Ни фига подобного. Следующая табличка, до которой я добрался, гласила: «ОДИННАДЦАТЫЙ-А УРОВЕНЬ», «Жилища 69-10042». Стрелка указывала на еще более величественную лестницу справа. А следующая табличка указывала налево и гласила: «ОДИННАДЦАТЫЙ-Б УРОВЕНЬ», «Молитвенный дом святой Язепты, колледж Верховного мастера молитв». Лестница, уходящая в ту сторону, была ярко выбелена, в то время как обычная лестница вела дальше, вперед и вверх. Похоже, уровни шли вверх по склонам не прямыми рядами, как я думал. Двенадцатый уровень был гораздо выше и совсем не такой навороченный.

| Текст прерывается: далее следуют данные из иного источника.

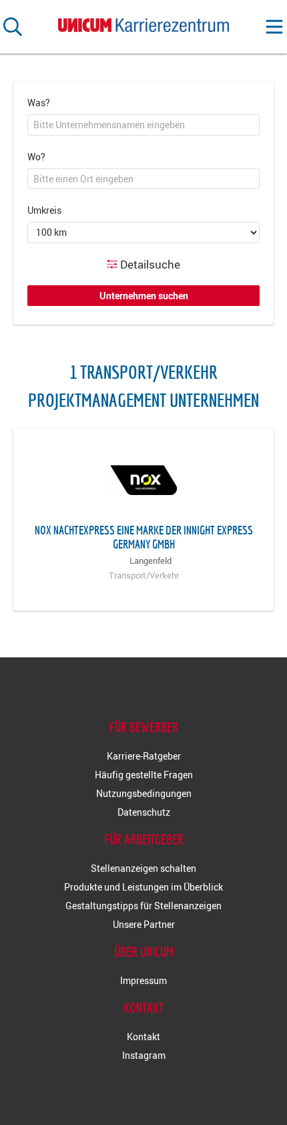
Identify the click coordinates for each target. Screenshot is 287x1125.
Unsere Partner (144, 924)
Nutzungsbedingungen (144, 793)
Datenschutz (143, 812)
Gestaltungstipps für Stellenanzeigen (143, 905)
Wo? (36, 156)
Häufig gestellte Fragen (144, 774)
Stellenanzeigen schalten (143, 868)
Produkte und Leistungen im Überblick (143, 886)
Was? (38, 102)
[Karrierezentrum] (143, 22)
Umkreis (44, 210)
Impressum (143, 980)
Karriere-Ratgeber (144, 756)
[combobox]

Ступеньки там были обшарпаны множеством ног, а табличка коротко сообщала: «МАГАЗИНЫ».
Ноги у меня к тому времени жутко болели — знаете, как бывает, когда не выспишься, — так что я вышел на двенадцатый уровень, чтобы немного передохнуть. Повсюду, насколько я мог видеть, были маленькие магазинчики и прилавки, выставленные на галерею, повсюду горел яркий свет, было шумно и весело. Тут торговали украшениями и овощами, книгами и одеждой, хлебом и игрушками. А дальше было ничего не видно за столбами. Вокруг было так весело, что я стоял и смотрел, пока не начал дрожать. Одежда на мне все еще была сырая, и когда я не двигался, то становилось довольно холодно. Я подумал о темницах под железнодорожными путями и вернулся на лестницу.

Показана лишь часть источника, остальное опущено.